International Association
for Cryptologic Research

IACR News item: 30 September 2014

Ran Canetti, Justin Holmgren, Abhishek Jain, Vinod Vaikuntanathan
ePrint Report ePrint Report
A key source of inefficiency in existing obfuscation schemes is that they operate on programs represented as Boolean circuits

or (with stronger assumptions and costlier constructs) as Turing machines.

We bring the complexity of obfuscation down to the level of RAM programs. That is, assuming injective one way functions and

indistinguishability obfuscators for all circuits, we construct indistinguishability obfuscators for RAM programs with the

following parameters, up to polylogarithmic factors and a multiplicative factor in the security parameter:

(a) The space used by the obfuscated program, as well as the initial size of the program itself, are proportional to the maximum space s used by the plaintext program on any input of the given size.

(b) On each input, the runtime of the obfuscated program is proportional to s plus the runtime of the plaintext program on that input.

The security loss is proportional to the number of potential inputs for the RAM program.

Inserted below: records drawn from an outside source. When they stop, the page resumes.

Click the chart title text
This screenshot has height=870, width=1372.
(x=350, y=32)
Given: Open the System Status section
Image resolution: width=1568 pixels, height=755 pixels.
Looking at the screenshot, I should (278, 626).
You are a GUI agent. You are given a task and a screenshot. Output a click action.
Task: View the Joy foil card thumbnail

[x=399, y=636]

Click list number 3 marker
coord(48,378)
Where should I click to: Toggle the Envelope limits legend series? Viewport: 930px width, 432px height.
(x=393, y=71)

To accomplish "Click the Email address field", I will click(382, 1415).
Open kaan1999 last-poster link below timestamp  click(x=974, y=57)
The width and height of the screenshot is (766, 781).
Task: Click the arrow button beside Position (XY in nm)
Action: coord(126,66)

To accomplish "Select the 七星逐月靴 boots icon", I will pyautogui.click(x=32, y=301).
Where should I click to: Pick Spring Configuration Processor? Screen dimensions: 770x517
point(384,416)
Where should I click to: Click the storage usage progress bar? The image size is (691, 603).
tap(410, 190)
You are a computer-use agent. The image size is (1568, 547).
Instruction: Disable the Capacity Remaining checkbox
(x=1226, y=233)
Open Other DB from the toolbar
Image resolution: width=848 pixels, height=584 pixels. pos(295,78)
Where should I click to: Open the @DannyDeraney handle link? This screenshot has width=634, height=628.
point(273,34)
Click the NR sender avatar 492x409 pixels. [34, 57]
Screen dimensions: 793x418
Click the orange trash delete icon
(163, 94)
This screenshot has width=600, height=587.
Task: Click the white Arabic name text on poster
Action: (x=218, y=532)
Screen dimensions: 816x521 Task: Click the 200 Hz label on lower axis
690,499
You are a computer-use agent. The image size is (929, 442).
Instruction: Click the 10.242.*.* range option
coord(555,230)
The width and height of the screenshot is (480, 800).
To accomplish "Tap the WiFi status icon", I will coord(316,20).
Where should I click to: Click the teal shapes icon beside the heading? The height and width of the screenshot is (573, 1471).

Our construction can be plugged into practically any existing use of indistinguishability obfuscation, such as delegation of computation, functional encryption, non-interactive zero-knowledge, and multi-party computation protocols, resulting in significant efficiency gains. It also gives the first succinct and efficient one-time garbled RAM scheme. The size of the garbled RAM

is proportional to the maximum space $s$ used by the RAM machine, and its evaluation time is proportional to the running time

of the RAM machine on plaintext inputs.

At the heart of our construction is a mechanism for succinctly obfuscating \"iterated circuits\", namely circuits that run in iterations, and where the output of an iteration is used as input to the next. As contributions of independent interest, we also introduce (a) a new cryptographic tool called Asymmetrically Constrained Encapsulation (ACE), that allows us to succinctly and asymmetrically puncture both the encapsulation and decapsulation keys; and (b) a new program analysis tool called Inductive Properties (IP), that allows us to argue about computations that are locally different, but yet globally the same.